Daniel Dennett: ‘I begrudge every hour I have to spend worrying about politics’

by
Carole Cadwalladr
from on (#2CCX8)
Truth has long been a key concern for the American philosopher. He's in the UK to discuss his latest book on consciousness, but there's just no escaping Trump"

I meet Daniel Dennett, the great American rationalist, on the day of Donald Trump's inauguration, as good a day as any to contemplate the fragility of civilisation in face of overwhelming technological change, a topic he examines in his latest book.

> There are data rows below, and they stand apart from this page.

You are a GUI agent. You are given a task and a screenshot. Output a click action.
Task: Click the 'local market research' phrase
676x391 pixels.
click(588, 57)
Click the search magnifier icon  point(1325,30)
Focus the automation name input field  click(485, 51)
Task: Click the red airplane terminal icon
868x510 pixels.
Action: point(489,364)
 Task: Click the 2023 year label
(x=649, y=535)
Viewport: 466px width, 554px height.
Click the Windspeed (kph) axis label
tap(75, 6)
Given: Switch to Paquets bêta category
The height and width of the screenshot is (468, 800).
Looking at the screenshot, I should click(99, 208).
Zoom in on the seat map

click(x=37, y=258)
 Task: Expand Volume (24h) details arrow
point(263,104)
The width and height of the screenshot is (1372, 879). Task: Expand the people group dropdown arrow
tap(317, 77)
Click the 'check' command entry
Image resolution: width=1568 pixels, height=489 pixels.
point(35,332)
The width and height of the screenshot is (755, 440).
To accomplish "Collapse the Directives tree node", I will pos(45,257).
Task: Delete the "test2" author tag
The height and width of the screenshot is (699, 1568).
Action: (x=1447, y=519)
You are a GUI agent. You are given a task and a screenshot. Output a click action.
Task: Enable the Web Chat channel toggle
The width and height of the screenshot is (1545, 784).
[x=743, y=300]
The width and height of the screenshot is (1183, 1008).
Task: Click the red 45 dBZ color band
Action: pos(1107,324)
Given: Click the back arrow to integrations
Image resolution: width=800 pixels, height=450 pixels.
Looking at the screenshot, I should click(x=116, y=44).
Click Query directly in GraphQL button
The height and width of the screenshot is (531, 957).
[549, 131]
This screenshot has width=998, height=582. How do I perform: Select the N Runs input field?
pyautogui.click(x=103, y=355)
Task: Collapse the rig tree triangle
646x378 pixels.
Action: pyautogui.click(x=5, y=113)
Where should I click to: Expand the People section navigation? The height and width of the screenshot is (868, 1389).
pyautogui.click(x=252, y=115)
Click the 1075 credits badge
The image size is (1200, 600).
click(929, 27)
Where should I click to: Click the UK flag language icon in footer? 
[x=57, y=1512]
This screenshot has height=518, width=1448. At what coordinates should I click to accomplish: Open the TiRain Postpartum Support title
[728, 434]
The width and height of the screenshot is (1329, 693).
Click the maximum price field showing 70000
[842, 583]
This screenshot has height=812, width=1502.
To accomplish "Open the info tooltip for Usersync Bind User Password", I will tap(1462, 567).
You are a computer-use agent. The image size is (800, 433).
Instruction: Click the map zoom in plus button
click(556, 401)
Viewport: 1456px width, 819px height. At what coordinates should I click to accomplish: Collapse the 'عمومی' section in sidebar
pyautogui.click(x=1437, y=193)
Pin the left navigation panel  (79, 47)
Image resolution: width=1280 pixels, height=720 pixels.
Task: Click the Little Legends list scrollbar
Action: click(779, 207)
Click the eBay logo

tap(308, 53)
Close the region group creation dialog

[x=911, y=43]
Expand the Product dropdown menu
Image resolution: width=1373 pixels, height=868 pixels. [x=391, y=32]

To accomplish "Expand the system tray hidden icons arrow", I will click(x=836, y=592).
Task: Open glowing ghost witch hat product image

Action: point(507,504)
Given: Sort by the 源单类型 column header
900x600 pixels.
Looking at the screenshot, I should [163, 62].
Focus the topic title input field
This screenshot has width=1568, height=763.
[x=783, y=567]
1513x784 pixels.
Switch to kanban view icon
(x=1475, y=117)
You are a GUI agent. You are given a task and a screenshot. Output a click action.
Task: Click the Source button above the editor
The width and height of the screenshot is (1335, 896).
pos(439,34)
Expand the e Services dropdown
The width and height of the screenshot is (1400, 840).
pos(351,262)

Dennett is a singular figure in American culture: a white-haired, white-bearded 74-year-old philosopher whose work has mined the questions that erupt at the places where science, technology and consciousness meet. His subject is the brain and how it creates meaning and what our brains will make of a future that includes AI and robots. He's in London with his wife, Susan, to mark the publication of his latest book - From Bacteria to Bach and Back - and I find him in a rented flat in Notting Hill, scowling at his laptop. "I was about to send a tweet," he says. "Something like, 'Republican senators are in an enviable position. How often does anybody get a real opportunity to become a national hero? Who's going to step up and enter the pages of history?'"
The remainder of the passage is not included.